==== Ausgangstext ====

Ein Geschenk für alle

Die Oper von Kapstadt ist mit George Gershwins „Porgy and Bess“ in Berlin: eine Inszenierung, die von den hinreißenden Stimmen lebt. Verblüffende Weltmusik aus den Townships von Südafrika

Ein bisschen Schliff, und die Opernhäuser der Welt werden sich um die Sänger reißen

VON NIKLAUS HABLÜTZEL

Einen ganzen Monat lang, täglich außer montags bis zum ersten August, ist die Deutsche Oper eine Art Außenstelle des Hauses der Kulturen der Welt. Zu sehen – und zu hören vor allem – ist George Gershwins „Porgy and Bess“ in einer Inszenierung von Angelo Gobbato, dem Gründer der heutigen Oper von Kapstadt, dem einzigen der ehemals vier Opernhäuser Südafrikas, das nach dem Ende der Apartheid überlebt hat.

Gobbato ist mitgereist nach Berlin, er kann seine Oper einfach nicht allein lassen, denn dass es sie überhaupt gibt, im Südafrika von heute, ist seine ganz persönliche Geschichte. Man muss sie zur Kenntnis nehmen, um zu verstehen, was seine Aufführung von Gershwins klassischem Sozialdrama aus den USA der Dreißigerjahre des letzten Jahrhunderts bedeutet. Sie entstand 1995, und Gobbato sagt im Programmheft, es sei ihm „sehr wichtig, den deutschen Zuschauern zu sagen, dass sie eine großformatige Oper sehen werden. Gershwin hat eine komplexe, durchkomponierte Oper mit großer Orchesterbesetzung geschrieben. Die Sänger leisten hier Schwerstarbeit.“

Man glaubt es gern, zu hören jedoch ist es nicht. Die Stimmen aus Südafrika sind hinreißend, eine wie die andere mit ihrem eigenen, individuellen Timbre, mal strahlend, mal rau und von unverbrauchter Kraft. Rein gar nichts klingt nach schwerer Arbeit, vielmehr schwingt der ganze Körper mit, voller Lust am Klang der menschlichen Stimme, der herausmuss und mühelos den Saal ausfüllt.

==== Vorliegende Daten ====

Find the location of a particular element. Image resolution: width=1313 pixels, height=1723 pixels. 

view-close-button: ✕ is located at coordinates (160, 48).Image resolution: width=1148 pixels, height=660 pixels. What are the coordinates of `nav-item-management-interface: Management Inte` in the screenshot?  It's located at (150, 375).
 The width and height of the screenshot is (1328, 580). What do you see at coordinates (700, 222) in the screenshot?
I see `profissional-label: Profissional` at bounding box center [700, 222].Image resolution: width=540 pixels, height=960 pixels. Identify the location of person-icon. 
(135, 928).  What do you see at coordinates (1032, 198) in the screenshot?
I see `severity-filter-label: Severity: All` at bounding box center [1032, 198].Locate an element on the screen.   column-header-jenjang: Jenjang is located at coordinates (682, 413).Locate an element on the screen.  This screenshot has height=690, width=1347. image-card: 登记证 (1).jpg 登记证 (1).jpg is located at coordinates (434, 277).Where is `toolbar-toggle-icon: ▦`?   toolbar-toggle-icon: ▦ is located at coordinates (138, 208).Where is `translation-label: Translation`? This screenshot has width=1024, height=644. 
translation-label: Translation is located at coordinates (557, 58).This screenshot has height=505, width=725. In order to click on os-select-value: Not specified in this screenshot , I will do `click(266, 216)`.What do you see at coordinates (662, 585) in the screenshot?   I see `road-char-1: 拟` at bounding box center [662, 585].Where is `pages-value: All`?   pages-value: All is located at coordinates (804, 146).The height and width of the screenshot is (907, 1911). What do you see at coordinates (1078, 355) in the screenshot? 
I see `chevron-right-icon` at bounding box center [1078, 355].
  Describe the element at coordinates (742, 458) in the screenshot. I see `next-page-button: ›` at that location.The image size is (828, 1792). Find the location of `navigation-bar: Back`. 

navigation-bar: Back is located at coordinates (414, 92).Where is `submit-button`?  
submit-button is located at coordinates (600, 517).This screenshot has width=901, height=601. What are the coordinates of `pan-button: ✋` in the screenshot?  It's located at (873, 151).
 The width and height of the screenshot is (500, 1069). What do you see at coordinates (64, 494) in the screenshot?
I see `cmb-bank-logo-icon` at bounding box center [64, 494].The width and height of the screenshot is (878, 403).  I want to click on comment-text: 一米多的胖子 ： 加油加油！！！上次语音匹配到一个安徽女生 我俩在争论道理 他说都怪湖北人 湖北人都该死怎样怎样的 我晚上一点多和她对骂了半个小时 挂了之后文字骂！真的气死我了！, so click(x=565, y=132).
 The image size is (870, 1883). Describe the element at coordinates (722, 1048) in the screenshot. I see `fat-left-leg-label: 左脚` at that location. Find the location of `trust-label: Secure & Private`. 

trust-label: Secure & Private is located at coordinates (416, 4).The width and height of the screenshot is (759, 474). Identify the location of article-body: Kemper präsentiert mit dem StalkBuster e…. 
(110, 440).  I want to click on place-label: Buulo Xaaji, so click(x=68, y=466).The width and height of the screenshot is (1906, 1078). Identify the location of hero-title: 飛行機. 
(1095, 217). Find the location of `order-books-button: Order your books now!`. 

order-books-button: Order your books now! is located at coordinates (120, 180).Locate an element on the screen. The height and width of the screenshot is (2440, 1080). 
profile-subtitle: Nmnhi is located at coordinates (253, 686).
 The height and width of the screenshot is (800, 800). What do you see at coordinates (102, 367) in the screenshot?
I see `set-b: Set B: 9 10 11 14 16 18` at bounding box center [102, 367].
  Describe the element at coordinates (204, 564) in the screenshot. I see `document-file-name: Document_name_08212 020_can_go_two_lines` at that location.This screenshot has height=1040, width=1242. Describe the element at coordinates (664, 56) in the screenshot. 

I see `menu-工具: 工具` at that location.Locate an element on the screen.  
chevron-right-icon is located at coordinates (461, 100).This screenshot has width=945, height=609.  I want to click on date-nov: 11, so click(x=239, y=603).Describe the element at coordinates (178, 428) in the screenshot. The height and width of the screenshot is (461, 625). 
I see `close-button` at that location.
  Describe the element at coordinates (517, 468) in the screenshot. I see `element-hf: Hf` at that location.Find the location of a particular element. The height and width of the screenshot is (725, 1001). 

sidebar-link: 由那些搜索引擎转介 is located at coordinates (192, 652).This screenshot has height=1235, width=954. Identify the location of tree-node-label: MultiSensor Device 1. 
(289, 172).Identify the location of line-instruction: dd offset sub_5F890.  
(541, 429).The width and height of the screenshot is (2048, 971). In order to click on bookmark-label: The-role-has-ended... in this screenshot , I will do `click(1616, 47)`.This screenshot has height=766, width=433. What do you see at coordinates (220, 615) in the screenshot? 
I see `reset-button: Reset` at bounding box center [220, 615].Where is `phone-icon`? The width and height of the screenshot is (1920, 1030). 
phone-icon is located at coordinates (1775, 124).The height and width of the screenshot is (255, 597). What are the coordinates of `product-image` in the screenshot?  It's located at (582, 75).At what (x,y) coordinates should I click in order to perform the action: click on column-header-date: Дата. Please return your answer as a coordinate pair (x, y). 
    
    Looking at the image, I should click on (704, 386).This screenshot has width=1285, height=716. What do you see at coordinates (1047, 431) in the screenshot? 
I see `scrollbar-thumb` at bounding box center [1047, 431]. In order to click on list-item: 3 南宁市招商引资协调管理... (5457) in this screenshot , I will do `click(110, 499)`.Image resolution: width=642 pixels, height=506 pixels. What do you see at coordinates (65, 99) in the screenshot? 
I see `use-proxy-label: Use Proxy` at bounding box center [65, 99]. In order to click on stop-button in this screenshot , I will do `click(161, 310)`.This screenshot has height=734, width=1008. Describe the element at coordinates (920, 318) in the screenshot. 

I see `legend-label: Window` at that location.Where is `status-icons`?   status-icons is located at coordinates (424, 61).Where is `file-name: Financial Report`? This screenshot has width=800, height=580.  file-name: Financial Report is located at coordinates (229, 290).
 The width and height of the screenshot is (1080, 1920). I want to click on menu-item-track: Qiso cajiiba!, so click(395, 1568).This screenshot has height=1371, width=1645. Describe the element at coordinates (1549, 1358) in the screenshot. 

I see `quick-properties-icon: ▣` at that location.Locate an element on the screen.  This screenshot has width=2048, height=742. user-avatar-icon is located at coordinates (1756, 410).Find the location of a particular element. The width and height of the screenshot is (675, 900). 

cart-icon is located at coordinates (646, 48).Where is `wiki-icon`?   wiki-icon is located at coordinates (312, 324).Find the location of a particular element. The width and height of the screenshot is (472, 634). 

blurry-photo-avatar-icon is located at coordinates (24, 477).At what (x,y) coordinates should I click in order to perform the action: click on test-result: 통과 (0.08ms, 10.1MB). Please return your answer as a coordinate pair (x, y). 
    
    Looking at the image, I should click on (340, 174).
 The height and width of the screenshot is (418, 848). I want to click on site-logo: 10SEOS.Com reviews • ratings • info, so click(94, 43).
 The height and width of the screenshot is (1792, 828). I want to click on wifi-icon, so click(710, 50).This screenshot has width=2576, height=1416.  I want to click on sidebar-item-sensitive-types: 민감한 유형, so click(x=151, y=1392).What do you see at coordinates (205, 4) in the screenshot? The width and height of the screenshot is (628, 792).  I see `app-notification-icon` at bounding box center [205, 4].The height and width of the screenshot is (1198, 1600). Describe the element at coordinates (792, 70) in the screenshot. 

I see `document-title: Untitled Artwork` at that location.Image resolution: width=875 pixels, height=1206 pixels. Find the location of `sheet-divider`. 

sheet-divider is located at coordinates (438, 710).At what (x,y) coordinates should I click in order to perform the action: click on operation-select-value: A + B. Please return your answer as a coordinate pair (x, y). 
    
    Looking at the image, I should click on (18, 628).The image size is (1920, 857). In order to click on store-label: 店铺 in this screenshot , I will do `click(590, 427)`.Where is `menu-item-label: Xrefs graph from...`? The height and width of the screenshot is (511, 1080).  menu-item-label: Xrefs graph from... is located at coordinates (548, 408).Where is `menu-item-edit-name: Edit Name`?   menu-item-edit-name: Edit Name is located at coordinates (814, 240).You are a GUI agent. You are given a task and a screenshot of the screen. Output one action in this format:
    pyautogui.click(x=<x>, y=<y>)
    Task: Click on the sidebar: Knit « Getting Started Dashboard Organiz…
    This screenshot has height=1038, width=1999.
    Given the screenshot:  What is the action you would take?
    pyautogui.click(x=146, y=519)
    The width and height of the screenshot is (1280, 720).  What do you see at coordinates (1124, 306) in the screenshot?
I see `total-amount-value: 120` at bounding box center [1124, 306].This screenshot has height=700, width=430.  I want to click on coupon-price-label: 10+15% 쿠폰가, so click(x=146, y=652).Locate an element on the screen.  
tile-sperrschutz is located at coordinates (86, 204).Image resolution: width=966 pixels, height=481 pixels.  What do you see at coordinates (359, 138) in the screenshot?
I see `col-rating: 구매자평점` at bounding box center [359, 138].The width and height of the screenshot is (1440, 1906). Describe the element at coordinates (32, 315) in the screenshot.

====

* Aufgaben:
[1] Schreib den Teil des Ausgangstexts ab, der mit den Worten „Man glaubt es“ anfängt und bei „den Saal ausfüllt.“ aufhört.
[2] Stimmen diese Aussagen mit dem Ausgangstext überein? (a) Die Vorstellungen finden täglich außer montags statt. (b) Die Inszenierung ist 1995 entstanden. (c) Gobbato ist in Kapstadt geblieben. Antworte jeweils mit Ja oder Nein und zitiere die Worte aus dem Ausgangstext, die das entscheiden.

* Antworten nach Nummer:
[1]
Man glaubt es gern, zu hören jedoch ist es nicht. Die Stimmen aus Südafrika sind hinreißend, eine wie die andere mit ihrem eigenen, individuellen Timbre, mal strahlend, mal rau und von unverbrauchter Kraft. Rein gar nichts klingt nach schwerer Arbeit, vielmehr schwingt der ganze Körper mit, voller Lust am Klang der menschlichen Stimme, der herausmuss und mühelos den Saal ausfüllt.

[2]
(a) Ja: „täglich außer montags bis zum ersten August“
(b) Ja: „Sie entstand 1995“
(c) Nein: „Gobbato ist mitgereist nach Berlin“